I read recently that since WHATEVER HAPPENED TO THE LIKELY LADS finished, the two stars Rodney Bewes and James Bolam have seldom spoken to one another. This is a crying shame, because one of the series' chief assets was the way in which they interacted with one another. They were always two "likely lads" looking back into their past lives and wondering what had happened to them since their halcyon days as teenagers, when the prospects for success seemed unlimited both personally as well as professionally.
This elegiac note was one of the reasons why the sitcom worked so well. Although Bob (Rodney Bewes) was happily married to Thelma (Brigit Forsyth) and living in a recently-constructed housing development, he was always disappointed that life hadn't turned out as favorably as he had hoped. This explained his enduring friendship for Terry (James Bolam), who had spent a long time in the armed forces and returned to the north-east jobless and disillusioned. The two of them spent long hours in the Fat Ox or the Black Horse reminiscing about what might have been, as well as good-naturedly making fun of each other by recalling their days at high school.
What rendered WHATEVER HAPPENED TO THE LIKELY LADS? so good was the quality of Dick Clement and Ian La Frenais's scripts. They did not structure them in the usual sitcom way, with a series of dialogues culminating in a laugh; they were more interested in character. Bolam and Bewes had long sequences together, mostly filmed in two- shot, where their conversations had a Pinteresque quality combining the significant with the banal. Although the tone of their speeches remained light-hearted, there was always that element of melancholy lurking underneath; the series could have been easily turned into a tragedy rather than a sitcom.
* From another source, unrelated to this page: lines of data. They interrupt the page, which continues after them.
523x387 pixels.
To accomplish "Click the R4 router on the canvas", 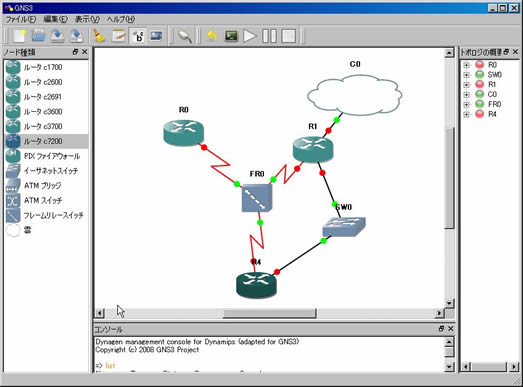I will pyautogui.click(x=256, y=285).
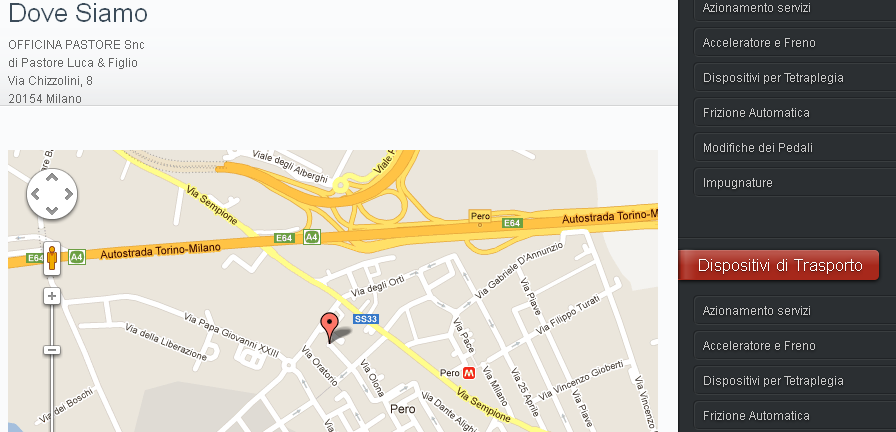Pan the map down with the arrow control
Viewport: 896px width, 432px height.
coord(52,211)
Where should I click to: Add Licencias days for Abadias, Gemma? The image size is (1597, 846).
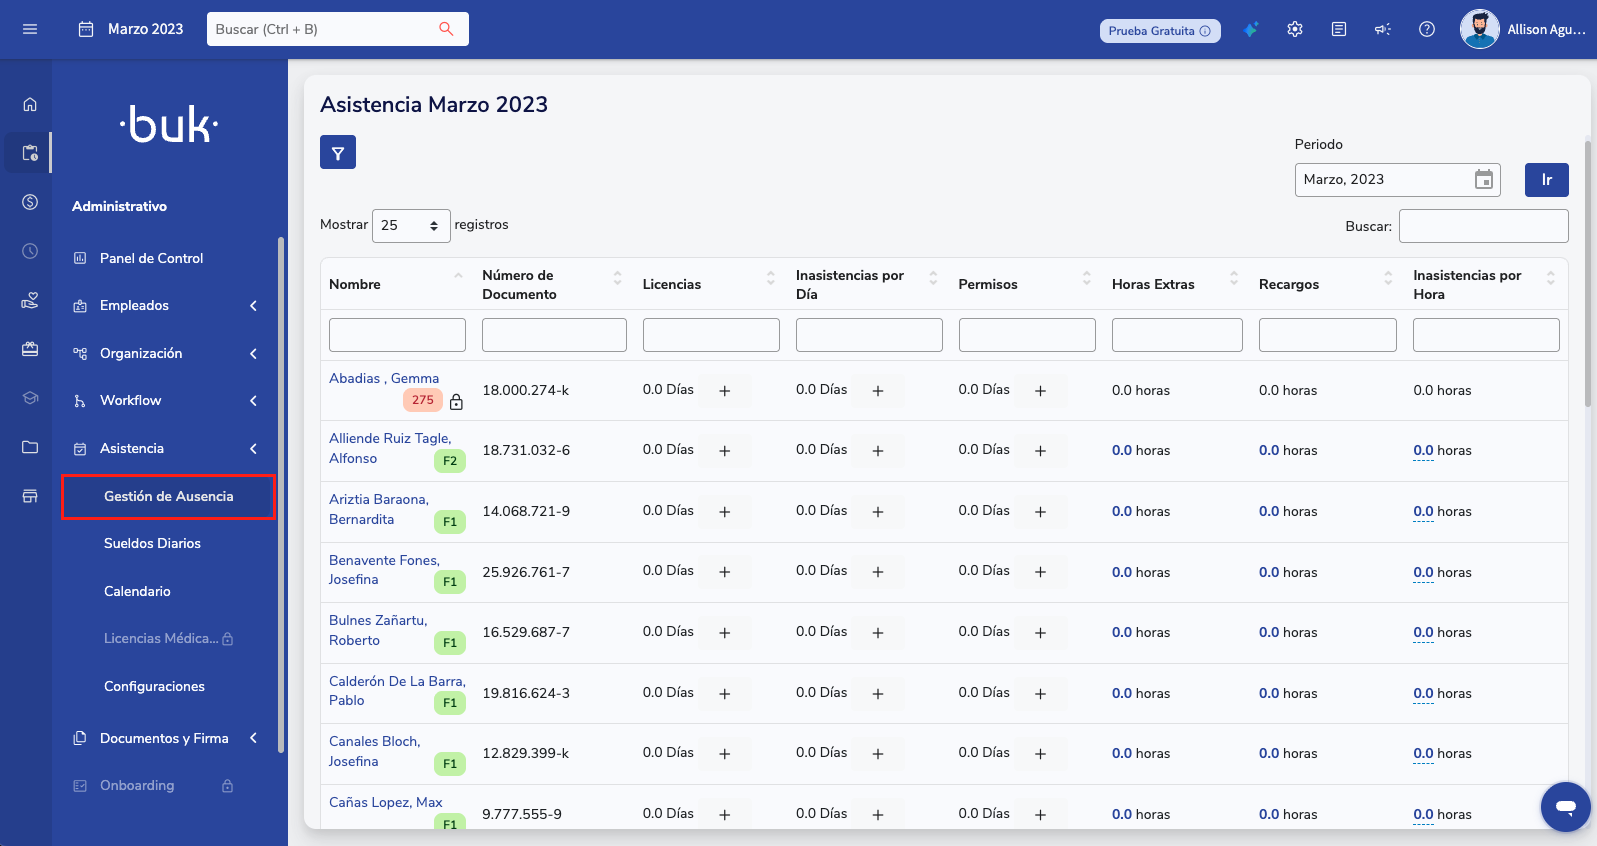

Clement and La Frenais caught the tone of mid-Seventies north-east England, a place where heavy industry no longer prevailed, and the concept of a job for life - which had so dominated the earlier years of the twentieth century - was long gone. Hence Terry's difficulties in finding a job.
This Christmas special not only caught Bob's yearnings for an alternative to his humdrum suburban life, but also depicted Terry's rather shiftless existence as he moved from job to job without actually finding anything permanent. The ending was funny yet predictable but did not propose any resolution: the two Likely Lads were in as much of an emotional and professional predicament as ever.